The human rights committee has warned that if the third country deals come with unreasonable conditions attached then non-citizens face lengthy spells in detention.

The HRLC has warned that the latest regulations reimposing ankle bracelets and curfews could be unconstitutional for the same reason the high court struck down the first set: those conditions are punitive and can only be imposed by a court, not the minister.

The government believes it has cured this defect by setting a more objective test for imposing the conditions. The minister must be satisfied the bridging visa holder “poses a substantial risk of seriously harming any part of the Australian community by committing a serious offence”.

Immunity from civil suits is a concern because litigation is an important accountability mechanism. For example, negligence claims helped force the Australian government to bring sick people to Australia from offshore detention.

Prohibited items bill

On Thursday Burke introduced a bill that would allow drugs and mobile phones to be confiscated from non-citizens in immigration detention.

The bill allows the minister to write regulations prohibiting items in detention if they are “satisfied that the thing is unlawful to possess in place or places in Australia or if the thing would pose a risk to the health, safety or security of a person in the facility or the order of the facility”.

The bill includes safeguards that if a device is confiscated, detainees must be given “alternative means of communication” to obtain legal advice, contact family and friends, or communicate on political matters.

Advocates have warned the bill will make it harder for people in detention to seek accountability for their treatment, including accessing legal advice at short notice.

On Monday the shadow immigration minister, Dan Tehan, told the lower house that the Coalition will support the prohibited items bill without amendment.

Deportation bill revived

In March Labor introduced a bill that would force hundreds of non-citizens to facilitate their own deportation or face 12 months’ imprisonment.

The bill requires non-citizens “to cooperate in efforts to ensure their prompt and lawful removal”, giving power to the minister to direct a non-citizen who is due to be deported “to do specified things necessary to facilitate their removal”.

The bill also creates a power for the government to ban new visa applications from countries that do not accept removals from Australia, described by the Greens as a “Trump-style travel ban”.
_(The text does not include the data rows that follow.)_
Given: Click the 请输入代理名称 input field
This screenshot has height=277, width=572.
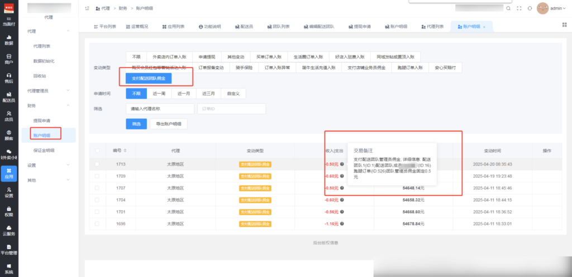Looking at the screenshot, I should pyautogui.click(x=160, y=109).
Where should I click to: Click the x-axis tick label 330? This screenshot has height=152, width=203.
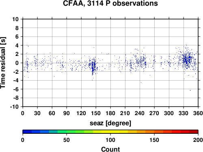(x=184, y=113)
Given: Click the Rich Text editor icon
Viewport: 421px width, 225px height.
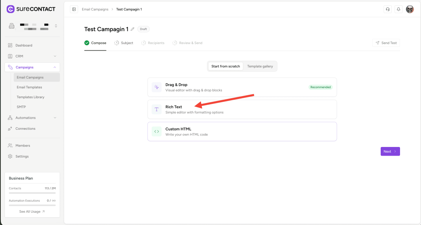Looking at the screenshot, I should (x=157, y=109).
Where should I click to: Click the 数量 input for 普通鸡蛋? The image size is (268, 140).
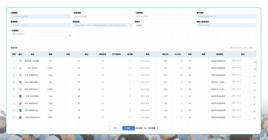tap(148, 61)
The Coalition and the Greens teamed up to delay the bill and send it to an inquiry. The opposition then recommended extensive amendments, including mandatory consideration of the best interests of children and diaspora communities before exercising new ministerial powers.

These amendments are not part of the deal. Instead, the Coalition won a three-year sunset on the power for the minister to ban visa applications from a country, and a requirement to give reasons for such a designation.